# À faire:
**a.** Relevez, dans l'extrait sur la démocratie en Afrique, toutes les valeurs citées comme socle de la démocratie.
**b.** Recopiez le passage de l'extrait sur la démocratie en Afrique qui commence à « Cette affirmation est » et se termine à « dans un pays. ».

Cette affirmation est méprisante : sur quels critères établir qu’un pays est mûr pour la démocratie ?
Il est tout aussi intempestif d’affirmer que l’insécurité, la pauvreté, le faible niveau d’éducation, et l’économie informelle rendent impossible l’instauration d’un État démocratique dans un pays.
Dans une interview du quotidien suisse « Le Temps » (25.08.2025), le journaliste et écrivain sénégalais Ousmane Ndiaye va à contre-courant de l’idée reçue selon laquelle la démocratie n’est pas applicable dans les sociétés non-occidentales :
(…) La prétendue inadéquation des valeurs africaines à la démocratie (sert à ) justifier et défendre les nouvelles dictatures du Niger, du Mali et du Burkina-Faso. Or les valeurs qui constituent le socle de la démocratie – libre choix des dirigeants, la justice, la redevabilité, les libertés publiques – sont présentes dans toutes les sociétés, y compris africaines. Mais les formes démocratiques précédant la colonisation ont été évacuées du débat » (…)
« La responsabilité de l’Occident, en particulier de la France dans les maux du continent est réelle et documentée. Ce que je conteste, ce sont les lectures qui font de l’Occident le centre des crises africaines. (…) La quête du « bon dictateur » est le symbole achevé du déni démocratique. Elle disqualifie la démocratie au nom du développement. Pour quoi les Africains devraient être les seuls peuples à devoir choisir entre le développement et la démocratie, entre manger et s’exprimer, entre un bol de riz et la liberté ? Si la dictature permettait le développement du pays, une bonne partie des pays d’Afrique seraient développés, car c’est le régime dominant depuis les indépendances. » (…)

# Données enregistrées:
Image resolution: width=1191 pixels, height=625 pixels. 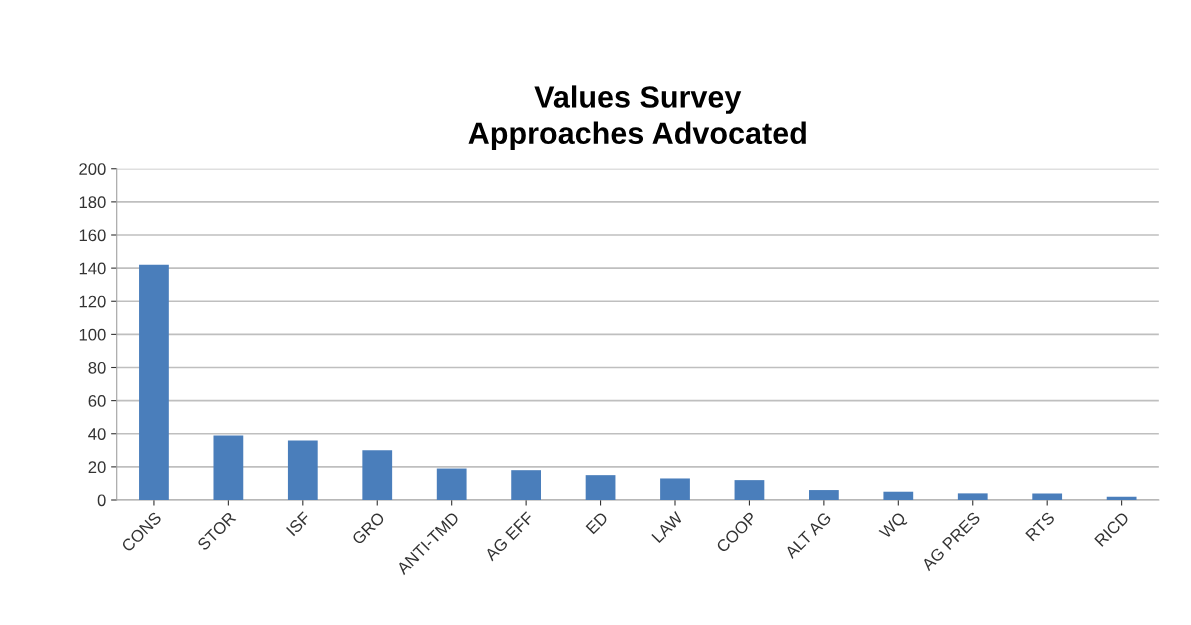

# Exercice corrigé:
**a.**
- le libre choix des dirigeants
- la justice
- la redevabilité
- les libertés publiques

**b.**
Cette affirmation est méprisante : sur quels critères établir qu’un pays est mûr pour la démocratie ?
Il est tout aussi intempestif d’affirmer que l’insécurité, la pauvreté, le faible niveau d’éducation, et l’économie informelle rendent impossible l’instauration d’un État démocratique dans un pays.